Cinnadenia

Cinnadenia is a flowering plant genus belonging to the family Lauraceae. They are present in low and mountain cloud forest in Southeast Asia.

Cinnadenia
Scientific classification
Kingdom: Plantae
Clade: Tracheophytes
Clade: Angiosperms
Clade: Magnoliids
Order: Laurales
Family: Lauraceae
Genus: Cinnadenia
Kosterm.
Species

The genus was described originally from Vietnam by André Joseph Guillaume Henri Kostermans, and published in 1973.[1] The type species is Cinnadenia paniculata.[2]

Description

They are trees up to 40 m high, mostly 30 m high, and are hermaphrodites. Some species are slow-growing canopy trees. The leaves are alternate, entire, and elliptical or narrowly elliptical; they are 10 to 25 cm long and 3–8 cm wide. Many species have valuable timber; others have the wood and bark pleasantly scented, like most of the genera of the Lauraceae, such as Cinnamomum. The oils extracted are used as ingredients in the manufacture of perfumes.

Ecology

They grow in evergreen tropical forests. Species in less humid environment are smaller or less robust, with less abundant and thinner foliage and have oleifera cells that give trees a more fragrant aroma. It is present in the Himalayas mountain cloud forest in Bhutan, Assam, Myanmar, and Vietnam. They grow also in evergreen lowlands tropical laurel forests. They do not form large stands, but rather small groups of trees with a density of up to one individual per five hectares.

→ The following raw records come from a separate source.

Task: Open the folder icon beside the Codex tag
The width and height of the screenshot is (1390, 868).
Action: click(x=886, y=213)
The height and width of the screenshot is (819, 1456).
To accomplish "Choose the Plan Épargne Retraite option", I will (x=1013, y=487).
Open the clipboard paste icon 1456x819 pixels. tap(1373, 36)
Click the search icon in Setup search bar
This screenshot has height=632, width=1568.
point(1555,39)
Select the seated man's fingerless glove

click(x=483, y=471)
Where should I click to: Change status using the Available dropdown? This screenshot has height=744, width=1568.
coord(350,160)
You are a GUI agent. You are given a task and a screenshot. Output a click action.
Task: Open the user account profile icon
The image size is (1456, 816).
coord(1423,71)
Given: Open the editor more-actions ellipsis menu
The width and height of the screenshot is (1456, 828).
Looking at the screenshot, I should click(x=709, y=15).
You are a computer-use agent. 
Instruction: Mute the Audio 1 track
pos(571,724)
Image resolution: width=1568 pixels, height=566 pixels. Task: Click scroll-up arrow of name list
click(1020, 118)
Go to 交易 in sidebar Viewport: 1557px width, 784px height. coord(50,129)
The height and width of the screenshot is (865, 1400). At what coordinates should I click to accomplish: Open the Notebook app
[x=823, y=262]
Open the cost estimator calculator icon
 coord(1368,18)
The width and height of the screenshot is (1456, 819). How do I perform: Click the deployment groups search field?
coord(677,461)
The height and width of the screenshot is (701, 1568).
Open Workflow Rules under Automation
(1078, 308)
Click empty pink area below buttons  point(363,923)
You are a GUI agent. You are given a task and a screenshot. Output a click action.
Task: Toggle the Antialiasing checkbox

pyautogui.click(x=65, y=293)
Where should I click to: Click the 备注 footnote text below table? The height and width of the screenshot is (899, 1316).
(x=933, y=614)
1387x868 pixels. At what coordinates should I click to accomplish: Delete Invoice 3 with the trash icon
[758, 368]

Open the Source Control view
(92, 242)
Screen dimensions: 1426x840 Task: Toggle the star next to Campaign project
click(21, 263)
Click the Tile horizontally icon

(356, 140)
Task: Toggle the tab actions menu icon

The ecological requirements of the genus are those of fog moisture precipitating almost continuously in a natural habitat, cloud-covered for much of the year. These species are found in tropical forests, subtropical temperate evergreen, or montane evergreen forests, which are a type of rainforest or cloud forest. The ecosystem is characterized by high humidity, no seasonal changes, and a wide variety of botanical and zoological species, but also highly fragile against external aggressions. The temperate evergreen and evergreen forests are typically multispecies with evergreen and hardwood trees, reaching up to 40 m in height. The forests are made up of laurel-leaved evergreen hardwood trees, harbouring a rich biota of understorey plants, invertebrates, birds, and mammals. It is present in tropical and subtropical montane rainforest, laurel forest, in the weed-tree forests in valleys, mixed forests of coniferous and deciduous broad-leaved trees, Tsuga forests; 2,000–2,600 metres (6,600–8,500 ft) from northern Vietnam to the Himalayas.

Cinnadenia species require continuously moist soil, and do not tolerate drought. The laurel trees falls within the broad-leaved forests; mid-montane deciduous forests; and high-montane mixed stunted forests. Some species growing to high altitude forests at 1,500–3,300 metres (4,900–10,800 ft). Three taxa are commonly found at tree line: an evergreen, needle-leaved gymnosperm (Abies pindrow Spach.), an evergreen, broad-leaved sclerophyllous oak (Quercus semecarpifolia Sm.), and a deciduous, broad-leaved birch (Betula utilis Don). Vernal flowering is common at this elevation in Central Himalaya. In general, in their elevational distribution and structural-functional attributes, these high-altitude forests are similar to other forests of cool temperate zones in Himalaya.

The most known trees are used by the timber industry. Cinnadenia malayana is on the Red List of Threatened Species.

References

  1. "Cinnadenia Kosterm. Genus Novum Lauracearum". Adansonia: Recueil périodique d'observations botaniques, ns. 13: 223–227. 1973.
  2. "Tropicos.org". Missouri Botanical Garden.